According to the Administration on Aging’s most recent profile of older Americans, there are more than 44 million Americans who are 65 or older — nearly a 25 percent increase over the last 11 years.

It also notes that while Americans 65 years and older now make up about 15 percent of the U.S. population, that’s expected to grow to nearly 22 percent by 2040.

How significant is that?

Well, by 2033 — 18 years from now — there will be more Americans 65 and older than those 18 and younger for the first time in the nation’s history, according to the U.S. Census Bureau’s population projections.

And the silver tide will roll as the rest of the nation begins to look more like Florida.

FLORIDA LEADS THE WAY

Florida is one of 19 states, according to Aging Administration stats, where residents 65 and older already make up more than 15 percent of the population.

In Duval County alone, nearly 1 in every 5 residents is age 60 or older, according to Florida’s Department of Elder Affairs.

Both of those categories are expected to explode in numbers in the years ahead — and so will many others when it comes to the older population in Florida and Northeast Florida.

“There are big challenges coming ahead for us that I don’t think we’ve fully grasped,” said Linda Levin, executive director of Elder Source.

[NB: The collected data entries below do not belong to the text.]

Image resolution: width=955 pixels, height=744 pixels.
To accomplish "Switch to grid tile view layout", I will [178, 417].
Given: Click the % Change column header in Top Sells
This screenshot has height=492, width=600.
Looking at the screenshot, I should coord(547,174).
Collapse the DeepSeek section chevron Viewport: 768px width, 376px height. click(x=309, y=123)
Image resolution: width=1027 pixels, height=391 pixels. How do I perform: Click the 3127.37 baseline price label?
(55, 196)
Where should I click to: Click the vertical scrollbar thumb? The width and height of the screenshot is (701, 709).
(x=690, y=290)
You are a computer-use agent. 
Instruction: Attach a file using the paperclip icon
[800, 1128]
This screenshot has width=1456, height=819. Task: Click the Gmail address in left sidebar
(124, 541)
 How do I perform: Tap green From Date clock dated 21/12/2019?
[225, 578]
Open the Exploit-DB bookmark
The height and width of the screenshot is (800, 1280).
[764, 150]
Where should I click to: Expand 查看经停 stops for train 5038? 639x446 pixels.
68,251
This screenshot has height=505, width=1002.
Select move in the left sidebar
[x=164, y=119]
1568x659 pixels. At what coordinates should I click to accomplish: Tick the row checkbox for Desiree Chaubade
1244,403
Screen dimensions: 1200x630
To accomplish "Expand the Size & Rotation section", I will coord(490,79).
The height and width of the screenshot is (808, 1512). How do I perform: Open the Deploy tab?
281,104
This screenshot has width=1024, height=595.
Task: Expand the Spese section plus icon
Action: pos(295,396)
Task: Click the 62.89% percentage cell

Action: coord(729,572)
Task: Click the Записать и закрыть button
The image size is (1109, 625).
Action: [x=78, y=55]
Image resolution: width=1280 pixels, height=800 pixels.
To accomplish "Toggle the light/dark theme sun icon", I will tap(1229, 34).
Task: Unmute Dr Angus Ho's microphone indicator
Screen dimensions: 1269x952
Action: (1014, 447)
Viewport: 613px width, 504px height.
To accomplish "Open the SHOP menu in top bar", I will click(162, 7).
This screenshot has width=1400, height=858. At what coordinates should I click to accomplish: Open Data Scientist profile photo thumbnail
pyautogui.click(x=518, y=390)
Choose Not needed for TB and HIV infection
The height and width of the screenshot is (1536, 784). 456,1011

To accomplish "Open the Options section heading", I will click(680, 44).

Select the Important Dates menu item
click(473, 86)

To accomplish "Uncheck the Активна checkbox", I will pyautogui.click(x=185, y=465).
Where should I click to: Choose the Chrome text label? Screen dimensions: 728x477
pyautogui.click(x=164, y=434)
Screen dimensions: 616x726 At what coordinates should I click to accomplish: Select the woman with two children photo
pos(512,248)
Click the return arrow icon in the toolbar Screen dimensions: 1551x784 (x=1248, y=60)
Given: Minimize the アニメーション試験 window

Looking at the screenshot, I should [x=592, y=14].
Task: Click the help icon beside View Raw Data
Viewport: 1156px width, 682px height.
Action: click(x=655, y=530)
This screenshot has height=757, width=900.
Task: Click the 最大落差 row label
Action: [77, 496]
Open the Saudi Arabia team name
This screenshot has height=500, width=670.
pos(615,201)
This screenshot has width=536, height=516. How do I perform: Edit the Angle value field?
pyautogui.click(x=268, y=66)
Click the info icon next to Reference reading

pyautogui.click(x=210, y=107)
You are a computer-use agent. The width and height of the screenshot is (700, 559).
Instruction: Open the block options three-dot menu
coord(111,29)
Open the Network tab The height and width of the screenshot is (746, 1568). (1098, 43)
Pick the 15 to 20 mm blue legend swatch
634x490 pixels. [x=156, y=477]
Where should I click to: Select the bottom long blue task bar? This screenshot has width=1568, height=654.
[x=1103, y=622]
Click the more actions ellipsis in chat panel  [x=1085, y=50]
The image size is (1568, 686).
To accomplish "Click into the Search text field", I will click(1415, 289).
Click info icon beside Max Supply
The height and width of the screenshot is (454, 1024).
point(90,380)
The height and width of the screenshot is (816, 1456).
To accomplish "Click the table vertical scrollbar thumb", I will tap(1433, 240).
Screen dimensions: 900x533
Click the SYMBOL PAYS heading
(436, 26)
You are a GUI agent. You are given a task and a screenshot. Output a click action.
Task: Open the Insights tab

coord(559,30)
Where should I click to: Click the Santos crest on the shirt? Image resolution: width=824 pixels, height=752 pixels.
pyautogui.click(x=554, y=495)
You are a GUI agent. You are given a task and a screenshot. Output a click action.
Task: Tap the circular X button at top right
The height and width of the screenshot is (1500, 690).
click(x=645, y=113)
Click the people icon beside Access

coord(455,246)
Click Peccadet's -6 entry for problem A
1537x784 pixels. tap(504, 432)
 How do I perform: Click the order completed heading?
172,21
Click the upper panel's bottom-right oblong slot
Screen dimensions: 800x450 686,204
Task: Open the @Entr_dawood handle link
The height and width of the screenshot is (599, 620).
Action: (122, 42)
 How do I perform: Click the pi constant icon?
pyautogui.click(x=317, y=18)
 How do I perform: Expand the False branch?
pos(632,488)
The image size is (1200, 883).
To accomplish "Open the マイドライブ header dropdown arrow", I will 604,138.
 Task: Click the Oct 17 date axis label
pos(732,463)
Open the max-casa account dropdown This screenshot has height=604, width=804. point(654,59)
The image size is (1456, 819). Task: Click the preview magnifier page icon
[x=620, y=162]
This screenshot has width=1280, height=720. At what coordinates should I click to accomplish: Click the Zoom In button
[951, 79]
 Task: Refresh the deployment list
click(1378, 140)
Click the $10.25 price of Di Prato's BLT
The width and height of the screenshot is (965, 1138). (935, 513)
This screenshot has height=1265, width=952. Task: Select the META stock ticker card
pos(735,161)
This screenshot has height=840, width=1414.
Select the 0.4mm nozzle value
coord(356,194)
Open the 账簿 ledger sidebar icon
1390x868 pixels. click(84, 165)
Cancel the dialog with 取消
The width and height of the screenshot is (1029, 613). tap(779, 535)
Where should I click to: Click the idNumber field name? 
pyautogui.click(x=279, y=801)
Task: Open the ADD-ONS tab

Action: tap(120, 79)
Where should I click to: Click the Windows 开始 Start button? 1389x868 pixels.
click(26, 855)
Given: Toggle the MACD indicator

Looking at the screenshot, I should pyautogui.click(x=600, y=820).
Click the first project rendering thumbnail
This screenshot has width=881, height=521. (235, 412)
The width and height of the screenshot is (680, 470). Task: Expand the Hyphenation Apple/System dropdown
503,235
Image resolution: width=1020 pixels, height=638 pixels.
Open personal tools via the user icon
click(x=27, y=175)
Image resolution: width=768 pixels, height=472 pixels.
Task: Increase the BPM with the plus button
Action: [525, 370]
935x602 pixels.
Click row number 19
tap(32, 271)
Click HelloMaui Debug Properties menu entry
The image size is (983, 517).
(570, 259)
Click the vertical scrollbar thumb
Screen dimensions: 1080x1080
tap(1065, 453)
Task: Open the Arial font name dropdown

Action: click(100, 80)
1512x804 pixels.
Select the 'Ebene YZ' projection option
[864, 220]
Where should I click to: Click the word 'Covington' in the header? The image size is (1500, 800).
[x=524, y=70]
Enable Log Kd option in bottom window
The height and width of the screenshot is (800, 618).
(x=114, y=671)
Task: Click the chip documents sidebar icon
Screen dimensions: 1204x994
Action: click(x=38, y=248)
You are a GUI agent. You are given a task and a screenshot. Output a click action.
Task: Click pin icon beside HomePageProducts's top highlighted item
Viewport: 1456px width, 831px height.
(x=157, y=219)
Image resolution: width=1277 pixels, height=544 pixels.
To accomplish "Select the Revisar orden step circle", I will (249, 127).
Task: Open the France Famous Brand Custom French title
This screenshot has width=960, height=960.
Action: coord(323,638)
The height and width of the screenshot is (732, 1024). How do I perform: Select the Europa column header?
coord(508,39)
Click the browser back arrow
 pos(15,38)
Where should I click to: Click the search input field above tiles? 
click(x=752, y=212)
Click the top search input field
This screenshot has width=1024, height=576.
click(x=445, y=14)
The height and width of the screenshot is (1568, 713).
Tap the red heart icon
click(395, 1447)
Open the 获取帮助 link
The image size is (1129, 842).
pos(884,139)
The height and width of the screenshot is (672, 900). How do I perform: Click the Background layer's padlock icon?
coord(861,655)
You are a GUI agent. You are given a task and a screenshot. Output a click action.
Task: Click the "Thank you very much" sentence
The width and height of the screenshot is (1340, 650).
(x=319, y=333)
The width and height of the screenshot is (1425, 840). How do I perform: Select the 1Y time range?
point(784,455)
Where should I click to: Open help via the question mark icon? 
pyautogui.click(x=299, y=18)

“But it’s also going to create lots of great opportunities ahead for us, too,” Levin added. “The story of our (increasing) older population shouldn’t be just about the needs it will have. It should also be about the huge contributions it can and will continue to make to our community.”

A HIDDEN GEM

Elder Source has been doing amazing work in helping to meet the needs, but it also promotes the promise and potential of this area’s older population.

In its role as the lead organization for overseeing the state funds that support senior services in Duval, St. Johns, Clay and four other area counties, Elder Source does everything from helping link older residents to programs and benefits to providing critical backing to caregivers.

It operates a Resource Center Help Line that handles approximately 3,000 calls each month. The help line is largely regarded as one of the best service centers for seniors in Florida, thanks to the numerous volunteers who work in tandem with Elder Source to staff it.

Elder Source has been consistently recognized by the state for its excellence and accountability; it’s among a handful of organizations — of any kind — to win national accreditation from the Alliance of Information & Referral Systems for its ability to use data and other resources to help its clients.

In short, Elder Source is yet another of Jacksonville’s hidden gems — an effective nonprofit that may lack the high profile of some but makes a huge impact few can match.

The fact is that Floridians and Americans are getting older. If the state is smart, Florida will be the national leader in adjusting to this wave of older Americans.

The sheer numbers of older Americans means there will be big pressures on health care and retirement costs. That means the nation must take every opportunity to spend those funds wisely.

There are many elderly Americans who are ready and willing to work, some with part-time or flexible hours. That human resource can be a big asset if employers capitalize.

The “Silver Tsunami” is coming to Northeast Florida.

It’s coming.

And as that tsunami approaches, Elder Source’s work in addressing it will be even more critical — and appreciated — throughout our community.